= EXERCISE DETAILS =
Can you print the material below verbatim, keeping every line in the same order and form?

Records from a data collection
☆ ☆ ☆ ☆
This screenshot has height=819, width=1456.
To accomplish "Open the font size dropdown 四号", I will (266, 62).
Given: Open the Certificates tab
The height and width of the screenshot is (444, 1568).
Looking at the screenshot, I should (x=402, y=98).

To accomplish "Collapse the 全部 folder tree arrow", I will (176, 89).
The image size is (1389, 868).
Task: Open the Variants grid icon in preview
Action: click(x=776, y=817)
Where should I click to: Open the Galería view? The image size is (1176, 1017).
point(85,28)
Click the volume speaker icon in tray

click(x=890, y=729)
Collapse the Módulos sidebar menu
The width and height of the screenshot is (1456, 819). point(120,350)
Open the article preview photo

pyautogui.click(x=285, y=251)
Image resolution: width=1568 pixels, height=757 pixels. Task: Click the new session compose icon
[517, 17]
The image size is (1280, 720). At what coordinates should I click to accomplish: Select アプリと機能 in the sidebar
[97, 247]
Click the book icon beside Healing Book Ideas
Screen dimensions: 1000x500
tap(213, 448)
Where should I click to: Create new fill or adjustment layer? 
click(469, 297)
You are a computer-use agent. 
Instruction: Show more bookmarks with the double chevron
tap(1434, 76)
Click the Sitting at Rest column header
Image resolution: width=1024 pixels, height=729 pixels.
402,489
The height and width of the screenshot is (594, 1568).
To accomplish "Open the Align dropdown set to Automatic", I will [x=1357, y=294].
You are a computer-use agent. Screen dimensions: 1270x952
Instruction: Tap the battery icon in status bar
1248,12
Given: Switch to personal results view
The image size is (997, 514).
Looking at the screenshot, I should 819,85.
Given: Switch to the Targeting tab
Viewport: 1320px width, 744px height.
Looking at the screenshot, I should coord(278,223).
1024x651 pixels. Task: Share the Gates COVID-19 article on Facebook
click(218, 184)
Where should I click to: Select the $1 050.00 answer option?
☆ ☆ ☆ ☆
= ANSWER TO THE TASK =
This screenshot has height=819, width=1456.
To accomplish "Open the font size dropdown 四号", I will (266, 62).
Given: Open the Certificates tab
The height and width of the screenshot is (444, 1568).
Looking at the screenshot, I should (x=402, y=98).

To accomplish "Collapse the 全部 folder tree arrow", I will (176, 89).
The image size is (1389, 868).
Task: Open the Variants grid icon in preview
Action: click(x=776, y=817)
Where should I click to: Open the Galería view? The image size is (1176, 1017).
point(85,28)
Click the volume speaker icon in tray

click(x=890, y=729)
Collapse the Módulos sidebar menu
The width and height of the screenshot is (1456, 819). point(120,350)
Open the article preview photo

pyautogui.click(x=285, y=251)
Image resolution: width=1568 pixels, height=757 pixels. Task: Click the new session compose icon
[517, 17]
The image size is (1280, 720). At what coordinates should I click to accomplish: Select アプリと機能 in the sidebar
[97, 247]
Click the book icon beside Healing Book Ideas
Screen dimensions: 1000x500
tap(213, 448)
Where should I click to: Create new fill or adjustment layer? 
click(469, 297)
You are a computer-use agent. 
Instruction: Show more bookmarks with the double chevron
tap(1434, 76)
Click the Sitting at Rest column header
Image resolution: width=1024 pixels, height=729 pixels.
402,489
The height and width of the screenshot is (594, 1568).
To accomplish "Open the Align dropdown set to Automatic", I will [x=1357, y=294].
You are a computer-use agent. Screen dimensions: 1270x952
Instruction: Tap the battery icon in status bar
1248,12
Given: Switch to personal results view
The image size is (997, 514).
Looking at the screenshot, I should 819,85.
Given: Switch to the Targeting tab
Viewport: 1320px width, 744px height.
Looking at the screenshot, I should coord(278,223).
1024x651 pixels. Task: Share the Gates COVID-19 article on Facebook
click(218, 184)
Where should I click to: Select the $1 050.00 answer option?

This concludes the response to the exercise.